The problem
Which lines in the records below contain the string "browser"? Pick out and copy each one, treating uppercase and lowercase as different.

_ _ _ _

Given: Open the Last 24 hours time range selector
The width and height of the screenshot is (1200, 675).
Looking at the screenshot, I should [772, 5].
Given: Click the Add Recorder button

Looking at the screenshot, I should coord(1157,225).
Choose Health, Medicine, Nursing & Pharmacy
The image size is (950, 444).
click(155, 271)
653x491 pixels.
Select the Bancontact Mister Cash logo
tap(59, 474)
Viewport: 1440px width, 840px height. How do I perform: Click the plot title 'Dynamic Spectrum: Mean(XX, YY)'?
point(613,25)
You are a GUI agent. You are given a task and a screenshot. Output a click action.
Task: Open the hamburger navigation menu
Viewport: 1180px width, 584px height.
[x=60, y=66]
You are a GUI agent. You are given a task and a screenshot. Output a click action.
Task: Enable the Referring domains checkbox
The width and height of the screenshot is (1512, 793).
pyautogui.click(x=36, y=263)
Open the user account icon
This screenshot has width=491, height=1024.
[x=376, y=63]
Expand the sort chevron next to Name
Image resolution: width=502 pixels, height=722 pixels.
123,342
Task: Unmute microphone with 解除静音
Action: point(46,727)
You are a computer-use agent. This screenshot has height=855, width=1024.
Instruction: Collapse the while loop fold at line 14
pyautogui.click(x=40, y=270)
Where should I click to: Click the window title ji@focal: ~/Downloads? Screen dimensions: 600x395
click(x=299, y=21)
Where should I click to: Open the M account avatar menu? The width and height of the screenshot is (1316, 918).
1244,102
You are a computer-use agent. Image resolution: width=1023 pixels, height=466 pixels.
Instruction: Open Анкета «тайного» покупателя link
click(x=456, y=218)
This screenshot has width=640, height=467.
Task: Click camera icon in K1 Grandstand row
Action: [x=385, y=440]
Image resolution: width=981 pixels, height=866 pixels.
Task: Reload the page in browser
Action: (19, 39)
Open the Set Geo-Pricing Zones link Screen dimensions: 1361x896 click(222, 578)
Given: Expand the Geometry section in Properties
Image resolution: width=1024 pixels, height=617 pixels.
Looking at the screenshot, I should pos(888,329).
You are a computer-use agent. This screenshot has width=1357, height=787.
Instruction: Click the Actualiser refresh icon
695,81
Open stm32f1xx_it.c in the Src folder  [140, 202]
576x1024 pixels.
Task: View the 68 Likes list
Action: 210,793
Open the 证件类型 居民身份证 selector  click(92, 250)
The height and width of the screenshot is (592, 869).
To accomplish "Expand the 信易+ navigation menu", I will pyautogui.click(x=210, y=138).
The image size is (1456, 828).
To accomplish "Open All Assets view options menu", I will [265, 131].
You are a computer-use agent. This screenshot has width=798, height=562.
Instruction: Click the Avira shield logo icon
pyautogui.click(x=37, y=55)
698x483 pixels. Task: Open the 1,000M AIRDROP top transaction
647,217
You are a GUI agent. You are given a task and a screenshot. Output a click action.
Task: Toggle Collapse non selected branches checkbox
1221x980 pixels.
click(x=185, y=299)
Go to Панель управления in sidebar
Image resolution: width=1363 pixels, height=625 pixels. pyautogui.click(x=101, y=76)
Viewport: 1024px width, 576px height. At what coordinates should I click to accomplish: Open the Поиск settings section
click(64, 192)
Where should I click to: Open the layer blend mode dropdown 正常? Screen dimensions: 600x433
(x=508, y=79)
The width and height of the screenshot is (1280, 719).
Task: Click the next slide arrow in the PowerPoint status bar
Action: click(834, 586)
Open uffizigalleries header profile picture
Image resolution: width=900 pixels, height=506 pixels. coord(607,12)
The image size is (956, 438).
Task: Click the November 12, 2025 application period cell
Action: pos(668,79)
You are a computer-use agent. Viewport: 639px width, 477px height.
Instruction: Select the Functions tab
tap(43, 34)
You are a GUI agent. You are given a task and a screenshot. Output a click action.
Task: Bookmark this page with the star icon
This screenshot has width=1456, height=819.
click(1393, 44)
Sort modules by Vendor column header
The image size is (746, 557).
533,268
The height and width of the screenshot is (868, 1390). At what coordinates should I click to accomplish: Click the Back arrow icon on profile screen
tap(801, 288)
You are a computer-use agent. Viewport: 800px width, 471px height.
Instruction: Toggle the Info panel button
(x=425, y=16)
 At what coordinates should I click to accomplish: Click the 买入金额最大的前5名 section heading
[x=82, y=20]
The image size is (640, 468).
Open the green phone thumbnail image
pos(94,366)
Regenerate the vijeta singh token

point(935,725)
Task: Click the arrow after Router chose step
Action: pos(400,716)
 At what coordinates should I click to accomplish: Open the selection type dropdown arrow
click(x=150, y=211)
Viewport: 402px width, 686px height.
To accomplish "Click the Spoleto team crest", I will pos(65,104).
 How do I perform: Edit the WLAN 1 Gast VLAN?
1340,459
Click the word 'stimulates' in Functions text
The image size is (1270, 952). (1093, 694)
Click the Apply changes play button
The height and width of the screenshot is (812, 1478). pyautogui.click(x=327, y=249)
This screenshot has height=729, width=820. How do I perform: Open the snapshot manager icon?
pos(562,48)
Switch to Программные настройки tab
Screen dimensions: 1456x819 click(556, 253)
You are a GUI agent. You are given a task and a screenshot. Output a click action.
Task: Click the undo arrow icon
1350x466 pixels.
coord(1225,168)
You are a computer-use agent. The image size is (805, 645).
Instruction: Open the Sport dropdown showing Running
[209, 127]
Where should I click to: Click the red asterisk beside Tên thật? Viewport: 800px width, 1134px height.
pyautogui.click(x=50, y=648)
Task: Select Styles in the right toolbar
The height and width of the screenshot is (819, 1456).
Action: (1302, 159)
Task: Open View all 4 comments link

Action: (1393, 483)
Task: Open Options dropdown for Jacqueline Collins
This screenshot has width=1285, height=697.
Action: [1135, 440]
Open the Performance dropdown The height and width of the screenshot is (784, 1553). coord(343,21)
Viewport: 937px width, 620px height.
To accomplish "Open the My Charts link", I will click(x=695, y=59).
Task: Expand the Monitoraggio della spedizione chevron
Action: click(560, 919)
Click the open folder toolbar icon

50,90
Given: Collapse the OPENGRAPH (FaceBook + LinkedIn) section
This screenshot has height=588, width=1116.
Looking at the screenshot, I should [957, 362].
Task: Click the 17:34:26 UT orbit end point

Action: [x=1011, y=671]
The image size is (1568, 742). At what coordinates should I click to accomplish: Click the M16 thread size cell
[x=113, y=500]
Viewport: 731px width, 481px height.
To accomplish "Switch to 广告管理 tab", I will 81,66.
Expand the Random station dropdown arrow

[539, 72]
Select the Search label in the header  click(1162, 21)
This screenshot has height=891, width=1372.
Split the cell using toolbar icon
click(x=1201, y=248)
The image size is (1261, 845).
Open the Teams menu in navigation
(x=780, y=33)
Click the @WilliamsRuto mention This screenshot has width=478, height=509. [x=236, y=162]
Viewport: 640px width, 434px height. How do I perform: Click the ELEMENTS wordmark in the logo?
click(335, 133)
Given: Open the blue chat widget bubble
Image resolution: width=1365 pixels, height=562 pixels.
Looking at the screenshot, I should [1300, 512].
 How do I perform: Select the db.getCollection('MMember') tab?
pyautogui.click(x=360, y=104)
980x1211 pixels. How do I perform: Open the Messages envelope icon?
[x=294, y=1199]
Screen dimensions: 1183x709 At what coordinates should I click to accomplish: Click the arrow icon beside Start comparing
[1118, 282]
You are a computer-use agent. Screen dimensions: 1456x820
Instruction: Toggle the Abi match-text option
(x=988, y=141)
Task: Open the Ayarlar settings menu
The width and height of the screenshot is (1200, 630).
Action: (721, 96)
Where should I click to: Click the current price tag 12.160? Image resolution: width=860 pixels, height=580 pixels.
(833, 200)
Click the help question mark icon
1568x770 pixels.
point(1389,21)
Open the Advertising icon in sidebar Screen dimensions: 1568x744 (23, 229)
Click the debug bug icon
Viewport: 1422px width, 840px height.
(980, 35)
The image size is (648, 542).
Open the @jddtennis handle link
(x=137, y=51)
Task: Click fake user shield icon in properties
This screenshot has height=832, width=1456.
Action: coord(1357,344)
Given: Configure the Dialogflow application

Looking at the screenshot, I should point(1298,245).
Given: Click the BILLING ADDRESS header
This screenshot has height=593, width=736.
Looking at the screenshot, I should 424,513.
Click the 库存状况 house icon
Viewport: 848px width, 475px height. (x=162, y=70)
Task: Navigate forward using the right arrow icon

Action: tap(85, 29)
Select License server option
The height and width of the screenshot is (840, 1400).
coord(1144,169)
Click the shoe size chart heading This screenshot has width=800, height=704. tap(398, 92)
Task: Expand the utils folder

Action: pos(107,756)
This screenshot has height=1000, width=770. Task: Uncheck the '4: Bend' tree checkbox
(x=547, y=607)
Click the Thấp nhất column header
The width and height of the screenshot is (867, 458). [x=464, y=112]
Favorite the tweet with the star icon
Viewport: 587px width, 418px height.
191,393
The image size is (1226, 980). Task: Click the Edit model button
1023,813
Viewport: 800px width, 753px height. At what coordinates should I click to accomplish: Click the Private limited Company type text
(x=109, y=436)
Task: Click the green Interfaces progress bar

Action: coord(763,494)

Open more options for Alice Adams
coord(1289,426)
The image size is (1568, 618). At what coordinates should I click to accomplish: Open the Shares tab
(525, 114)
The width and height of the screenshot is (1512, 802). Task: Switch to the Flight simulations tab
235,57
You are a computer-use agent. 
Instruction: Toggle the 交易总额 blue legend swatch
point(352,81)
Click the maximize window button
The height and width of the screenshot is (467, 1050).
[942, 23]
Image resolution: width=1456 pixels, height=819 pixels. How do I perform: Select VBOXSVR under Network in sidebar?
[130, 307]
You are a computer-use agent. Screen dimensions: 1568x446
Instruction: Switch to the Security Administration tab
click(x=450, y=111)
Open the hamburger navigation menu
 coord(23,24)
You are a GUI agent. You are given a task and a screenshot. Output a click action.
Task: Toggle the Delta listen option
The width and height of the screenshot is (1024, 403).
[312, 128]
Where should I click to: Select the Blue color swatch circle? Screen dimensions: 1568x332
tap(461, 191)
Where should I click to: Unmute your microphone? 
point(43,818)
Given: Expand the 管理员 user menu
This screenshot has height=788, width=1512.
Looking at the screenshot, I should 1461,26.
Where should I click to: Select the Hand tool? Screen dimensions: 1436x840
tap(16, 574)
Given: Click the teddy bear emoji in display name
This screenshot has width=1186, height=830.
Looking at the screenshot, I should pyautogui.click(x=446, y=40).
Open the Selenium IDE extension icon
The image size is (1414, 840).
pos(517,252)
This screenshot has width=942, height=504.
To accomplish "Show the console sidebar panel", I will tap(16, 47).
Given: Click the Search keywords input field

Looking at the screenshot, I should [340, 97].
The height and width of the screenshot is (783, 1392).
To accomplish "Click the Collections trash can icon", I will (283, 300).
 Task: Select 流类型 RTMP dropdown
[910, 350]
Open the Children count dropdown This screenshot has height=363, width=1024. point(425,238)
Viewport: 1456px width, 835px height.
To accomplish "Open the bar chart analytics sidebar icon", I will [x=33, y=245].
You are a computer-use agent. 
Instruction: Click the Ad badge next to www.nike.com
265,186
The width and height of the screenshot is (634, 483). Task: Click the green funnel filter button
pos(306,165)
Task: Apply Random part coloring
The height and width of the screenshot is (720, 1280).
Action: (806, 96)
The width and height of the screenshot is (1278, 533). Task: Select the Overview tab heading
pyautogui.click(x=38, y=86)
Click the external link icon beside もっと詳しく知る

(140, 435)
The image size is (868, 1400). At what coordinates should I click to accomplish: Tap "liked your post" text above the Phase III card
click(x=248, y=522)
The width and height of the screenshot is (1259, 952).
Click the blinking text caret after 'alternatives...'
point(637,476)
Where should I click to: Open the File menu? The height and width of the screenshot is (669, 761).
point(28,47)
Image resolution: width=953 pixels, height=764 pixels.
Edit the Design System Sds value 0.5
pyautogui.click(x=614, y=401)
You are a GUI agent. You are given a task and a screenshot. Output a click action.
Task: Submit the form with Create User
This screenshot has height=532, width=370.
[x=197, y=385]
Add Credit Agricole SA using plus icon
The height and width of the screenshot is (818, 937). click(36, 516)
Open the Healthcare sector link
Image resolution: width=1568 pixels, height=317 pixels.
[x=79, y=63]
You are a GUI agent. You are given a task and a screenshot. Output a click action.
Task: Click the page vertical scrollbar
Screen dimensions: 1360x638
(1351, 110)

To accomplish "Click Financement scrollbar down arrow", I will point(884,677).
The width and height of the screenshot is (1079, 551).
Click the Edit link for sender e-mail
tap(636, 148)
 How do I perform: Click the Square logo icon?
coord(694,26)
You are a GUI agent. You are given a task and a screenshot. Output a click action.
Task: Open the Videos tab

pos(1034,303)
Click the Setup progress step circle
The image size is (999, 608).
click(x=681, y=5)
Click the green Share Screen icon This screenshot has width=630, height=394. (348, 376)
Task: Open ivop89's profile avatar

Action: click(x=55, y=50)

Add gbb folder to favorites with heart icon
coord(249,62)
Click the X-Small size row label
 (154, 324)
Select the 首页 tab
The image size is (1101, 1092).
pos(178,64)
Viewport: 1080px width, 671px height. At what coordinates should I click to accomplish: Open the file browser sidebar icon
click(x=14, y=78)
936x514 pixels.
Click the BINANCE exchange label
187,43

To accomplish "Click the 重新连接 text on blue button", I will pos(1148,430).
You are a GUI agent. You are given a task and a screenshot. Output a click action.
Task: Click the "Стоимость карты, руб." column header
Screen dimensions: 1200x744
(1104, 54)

_ _ _ _

Finished answer
Task: Reload the page in browser
Viewport: 1080px width, 671px height. At what coordinates should I click to accomplish: Open the file browser sidebar icon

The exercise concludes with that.